» Provided data

====

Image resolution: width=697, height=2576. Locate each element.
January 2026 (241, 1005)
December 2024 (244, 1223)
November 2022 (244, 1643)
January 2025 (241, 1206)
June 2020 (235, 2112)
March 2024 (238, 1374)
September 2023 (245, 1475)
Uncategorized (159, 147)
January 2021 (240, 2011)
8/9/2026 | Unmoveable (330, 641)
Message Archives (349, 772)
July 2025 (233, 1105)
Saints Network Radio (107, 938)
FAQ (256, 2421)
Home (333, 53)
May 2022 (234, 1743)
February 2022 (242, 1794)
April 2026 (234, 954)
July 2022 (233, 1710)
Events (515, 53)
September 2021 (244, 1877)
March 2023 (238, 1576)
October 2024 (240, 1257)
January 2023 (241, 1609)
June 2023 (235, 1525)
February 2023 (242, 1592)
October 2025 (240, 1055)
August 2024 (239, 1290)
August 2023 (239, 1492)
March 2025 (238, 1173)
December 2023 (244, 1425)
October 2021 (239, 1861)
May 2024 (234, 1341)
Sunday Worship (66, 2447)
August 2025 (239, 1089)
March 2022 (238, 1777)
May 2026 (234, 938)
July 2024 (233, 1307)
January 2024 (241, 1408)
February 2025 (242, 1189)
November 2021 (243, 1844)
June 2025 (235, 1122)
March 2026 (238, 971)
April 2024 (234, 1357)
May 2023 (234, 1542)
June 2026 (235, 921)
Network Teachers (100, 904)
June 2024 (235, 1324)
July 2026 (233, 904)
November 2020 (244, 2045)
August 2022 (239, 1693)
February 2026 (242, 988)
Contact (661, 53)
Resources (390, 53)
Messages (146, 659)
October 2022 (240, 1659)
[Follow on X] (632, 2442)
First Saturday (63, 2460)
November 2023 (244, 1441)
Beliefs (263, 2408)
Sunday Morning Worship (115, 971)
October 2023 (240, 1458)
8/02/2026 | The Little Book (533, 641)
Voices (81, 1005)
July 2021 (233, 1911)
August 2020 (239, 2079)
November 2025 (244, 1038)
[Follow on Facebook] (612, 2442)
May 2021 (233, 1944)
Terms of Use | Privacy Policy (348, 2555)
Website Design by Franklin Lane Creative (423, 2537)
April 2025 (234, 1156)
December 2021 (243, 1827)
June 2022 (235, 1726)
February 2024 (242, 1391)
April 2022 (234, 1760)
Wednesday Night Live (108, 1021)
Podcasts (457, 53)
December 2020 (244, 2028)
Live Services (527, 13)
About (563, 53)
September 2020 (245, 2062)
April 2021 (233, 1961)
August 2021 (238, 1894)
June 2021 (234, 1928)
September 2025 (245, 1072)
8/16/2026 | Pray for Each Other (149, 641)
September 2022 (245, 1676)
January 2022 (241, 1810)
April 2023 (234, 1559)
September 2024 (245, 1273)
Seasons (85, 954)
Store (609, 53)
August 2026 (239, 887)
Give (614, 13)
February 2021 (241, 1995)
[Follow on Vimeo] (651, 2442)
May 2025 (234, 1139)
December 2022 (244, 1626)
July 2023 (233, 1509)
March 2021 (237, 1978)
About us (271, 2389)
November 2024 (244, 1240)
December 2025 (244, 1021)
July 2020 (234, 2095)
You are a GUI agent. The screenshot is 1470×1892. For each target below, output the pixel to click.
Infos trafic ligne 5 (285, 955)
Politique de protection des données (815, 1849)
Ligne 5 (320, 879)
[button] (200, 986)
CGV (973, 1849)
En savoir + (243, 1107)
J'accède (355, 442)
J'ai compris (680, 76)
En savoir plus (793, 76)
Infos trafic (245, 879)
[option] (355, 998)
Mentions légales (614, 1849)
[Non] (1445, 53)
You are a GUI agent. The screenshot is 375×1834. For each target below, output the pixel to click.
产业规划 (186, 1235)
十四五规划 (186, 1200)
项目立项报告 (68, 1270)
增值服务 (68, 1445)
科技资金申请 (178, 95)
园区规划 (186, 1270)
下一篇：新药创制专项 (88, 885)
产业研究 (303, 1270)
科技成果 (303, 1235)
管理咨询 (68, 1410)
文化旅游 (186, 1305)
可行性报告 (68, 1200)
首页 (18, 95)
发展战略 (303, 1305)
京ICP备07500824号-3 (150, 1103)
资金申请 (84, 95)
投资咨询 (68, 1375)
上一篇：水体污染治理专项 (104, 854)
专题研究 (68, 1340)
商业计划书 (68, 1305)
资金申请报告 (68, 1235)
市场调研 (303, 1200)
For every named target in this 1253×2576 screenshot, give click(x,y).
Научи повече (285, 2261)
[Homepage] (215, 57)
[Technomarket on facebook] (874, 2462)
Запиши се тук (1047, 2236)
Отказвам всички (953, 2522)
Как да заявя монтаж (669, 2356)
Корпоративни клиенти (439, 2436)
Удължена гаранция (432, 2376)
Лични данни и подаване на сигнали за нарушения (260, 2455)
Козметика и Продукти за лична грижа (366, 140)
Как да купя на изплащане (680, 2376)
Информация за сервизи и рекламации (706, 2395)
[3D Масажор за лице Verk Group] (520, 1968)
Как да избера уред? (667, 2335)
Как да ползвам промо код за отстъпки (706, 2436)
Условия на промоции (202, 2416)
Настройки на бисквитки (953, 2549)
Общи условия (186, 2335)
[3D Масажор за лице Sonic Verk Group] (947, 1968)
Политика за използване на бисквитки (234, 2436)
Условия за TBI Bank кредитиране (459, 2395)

====

» How to complete this task
Look above for the line holding "Saints Network Radio (107, 938)", then set down exactly that line and every line after it up to and including the line holding "March 2022 (238, 1777)", with nothing else.

» Answer to this problem
Saints Network Radio (107, 938)
FAQ (256, 2421)
Home (333, 53)
May 2022 (234, 1743)
February 2022 (242, 1794)
April 2026 (234, 954)
July 2022 (233, 1710)
Events (515, 53)
September 2021 (244, 1877)
March 2023 (238, 1576)
October 2024 (240, 1257)
January 2023 (241, 1609)
June 2023 (235, 1525)
February 2023 (242, 1592)
October 2025 (240, 1055)
August 2024 (239, 1290)
August 2023 (239, 1492)
March 2025 (238, 1173)
December 2023 (244, 1425)
October 2021 (239, 1861)
May 2024 (234, 1341)
Sunday Worship (66, 2447)
August 2025 (239, 1089)
March 2022 (238, 1777)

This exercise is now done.